Jheniffer Balardin, que se relacionava com David Schmidt Prado, disse que também nunca se relacionou com qualquer ex-namorada de Lucas Wancler Ferreira dos Santos

Da redação
DA REDAÇÃO

09/01/2026 • 09:53 • Atualizado em 09/01/2026 • 09:53

Resumo

Assassinato de David Schmidt Prado, de 37 anos, ocorreu dentro de uma academia em Londrina (PR) no dia 5 de janeiro, tendo Lucas Wancler Ferreira dos Santos como suspeito do crime, que foi registrado por câmeras de segurança e classificado pela polícia como emboscada motivada por ciúmes.

Manifestação da advogada Jheniffer Balardin, namorada da vítima, ocorreu nas redes sociais para negar boatos de envolvimento entre David e a companheira do agressor, reforçando que não havia vínculo algum, que o crime foi uma atrocidade indescritível e que não há justificativa para tamanha violência.
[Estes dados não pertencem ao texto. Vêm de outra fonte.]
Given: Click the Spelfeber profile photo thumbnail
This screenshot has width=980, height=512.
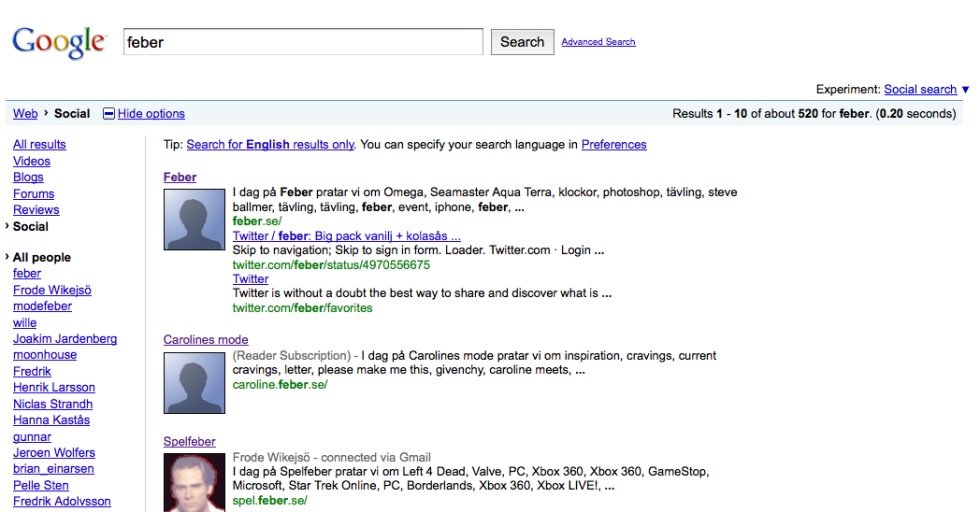Looking at the screenshot, I should point(194,482).
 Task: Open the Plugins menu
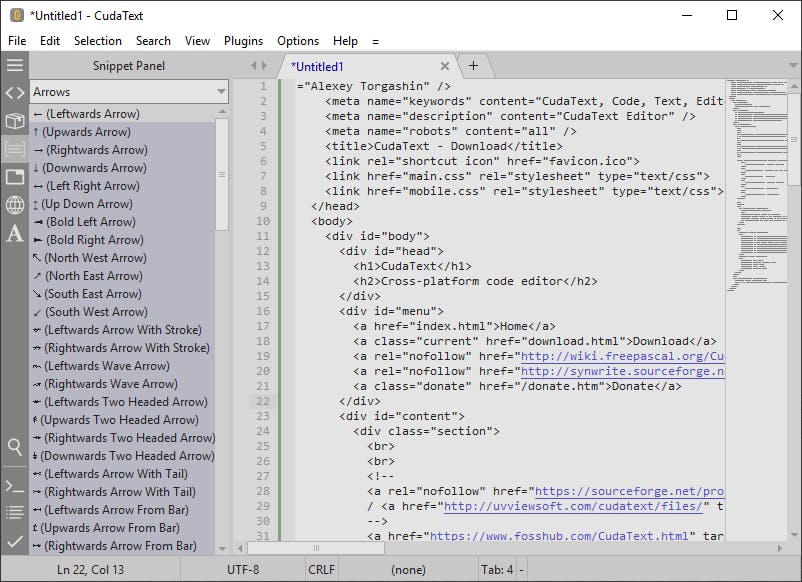[243, 41]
Despedida de Jheniffer relatou planos interrompidos do casal, o impacto emocional da perda e a dor causada pelo crime, enquanto a vítima deixou um filho de 6 anos e foi enterrada sob forte comoção, com familiares e amigos esperando por justiça.

A namorada de David Schmidt Prado, de 37 anos, morto a facadas dentro de uma academia em Londrina (PR), na última segunda-feira (5), usou as redes sociais para rebater especulações sobre o crime e negar qualquer vínculo com o autor do ataque. A advogada Jheniffer Balardin, que se relacionava com a vítima, afirmou não conhecer Lucas Wancler Ferreira dos Santos, apontado como o agressor, e classificou o assassinato como uma “atrocidade indescritível”.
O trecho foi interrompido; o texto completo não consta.